● TASK INSTRUCTIONS
Locate every line of the data below that contains the word "will", and copy each of those lines in full.

::: SOURCE MATERIAL :::

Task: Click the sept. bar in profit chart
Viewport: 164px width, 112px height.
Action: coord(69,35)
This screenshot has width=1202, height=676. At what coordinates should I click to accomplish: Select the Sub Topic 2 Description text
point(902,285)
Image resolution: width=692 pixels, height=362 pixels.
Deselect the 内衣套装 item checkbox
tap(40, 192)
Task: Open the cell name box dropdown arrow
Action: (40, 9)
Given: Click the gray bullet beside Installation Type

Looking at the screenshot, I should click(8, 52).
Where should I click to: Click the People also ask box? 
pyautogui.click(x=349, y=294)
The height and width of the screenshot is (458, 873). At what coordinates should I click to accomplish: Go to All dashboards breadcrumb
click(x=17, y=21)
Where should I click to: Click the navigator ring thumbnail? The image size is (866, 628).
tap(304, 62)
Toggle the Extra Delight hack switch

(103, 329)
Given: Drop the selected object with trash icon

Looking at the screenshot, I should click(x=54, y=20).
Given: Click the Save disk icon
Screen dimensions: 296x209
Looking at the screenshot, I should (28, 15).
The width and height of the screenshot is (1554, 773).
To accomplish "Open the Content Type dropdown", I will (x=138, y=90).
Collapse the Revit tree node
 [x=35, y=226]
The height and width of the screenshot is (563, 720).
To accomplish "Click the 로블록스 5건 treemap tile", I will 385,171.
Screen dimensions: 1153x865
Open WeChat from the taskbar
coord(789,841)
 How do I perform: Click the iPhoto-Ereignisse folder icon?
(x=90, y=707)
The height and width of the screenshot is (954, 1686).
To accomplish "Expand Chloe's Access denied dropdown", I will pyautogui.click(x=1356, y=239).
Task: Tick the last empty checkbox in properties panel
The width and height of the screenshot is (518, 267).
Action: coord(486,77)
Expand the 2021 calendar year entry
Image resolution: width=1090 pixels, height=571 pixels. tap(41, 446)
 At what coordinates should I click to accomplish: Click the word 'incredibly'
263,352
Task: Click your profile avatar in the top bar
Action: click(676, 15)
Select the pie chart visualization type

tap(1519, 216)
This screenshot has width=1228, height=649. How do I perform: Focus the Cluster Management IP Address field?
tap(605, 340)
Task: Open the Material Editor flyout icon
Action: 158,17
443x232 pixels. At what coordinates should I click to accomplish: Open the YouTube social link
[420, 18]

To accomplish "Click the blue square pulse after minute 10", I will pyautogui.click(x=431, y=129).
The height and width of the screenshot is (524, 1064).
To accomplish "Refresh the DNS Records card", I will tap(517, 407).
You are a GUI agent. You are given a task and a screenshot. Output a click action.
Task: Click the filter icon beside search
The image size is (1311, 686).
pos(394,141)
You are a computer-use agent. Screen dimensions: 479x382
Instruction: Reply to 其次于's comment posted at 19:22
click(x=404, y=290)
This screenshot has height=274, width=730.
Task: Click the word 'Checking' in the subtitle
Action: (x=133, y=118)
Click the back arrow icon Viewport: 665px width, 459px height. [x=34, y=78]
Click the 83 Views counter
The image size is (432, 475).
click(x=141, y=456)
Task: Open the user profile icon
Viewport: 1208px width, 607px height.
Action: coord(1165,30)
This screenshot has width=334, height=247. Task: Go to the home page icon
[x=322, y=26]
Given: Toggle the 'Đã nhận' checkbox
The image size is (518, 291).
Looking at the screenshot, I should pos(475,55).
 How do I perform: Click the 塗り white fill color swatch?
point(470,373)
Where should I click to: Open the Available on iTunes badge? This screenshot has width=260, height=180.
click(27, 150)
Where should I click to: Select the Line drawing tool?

:::

● SOLUTION TO THIS EXERCISE
To accomplish "Open the Content Type dropdown", I will (x=138, y=90).
To accomplish "Click the 로블록스 5건 treemap tile", I will 385,171.
To accomplish "Expand Chloe's Access denied dropdown", I will pyautogui.click(x=1356, y=239).
To accomplish "Click the blue square pulse after minute 10", I will pyautogui.click(x=431, y=129).
To accomplish "Refresh the DNS Records card", I will tap(517, 407).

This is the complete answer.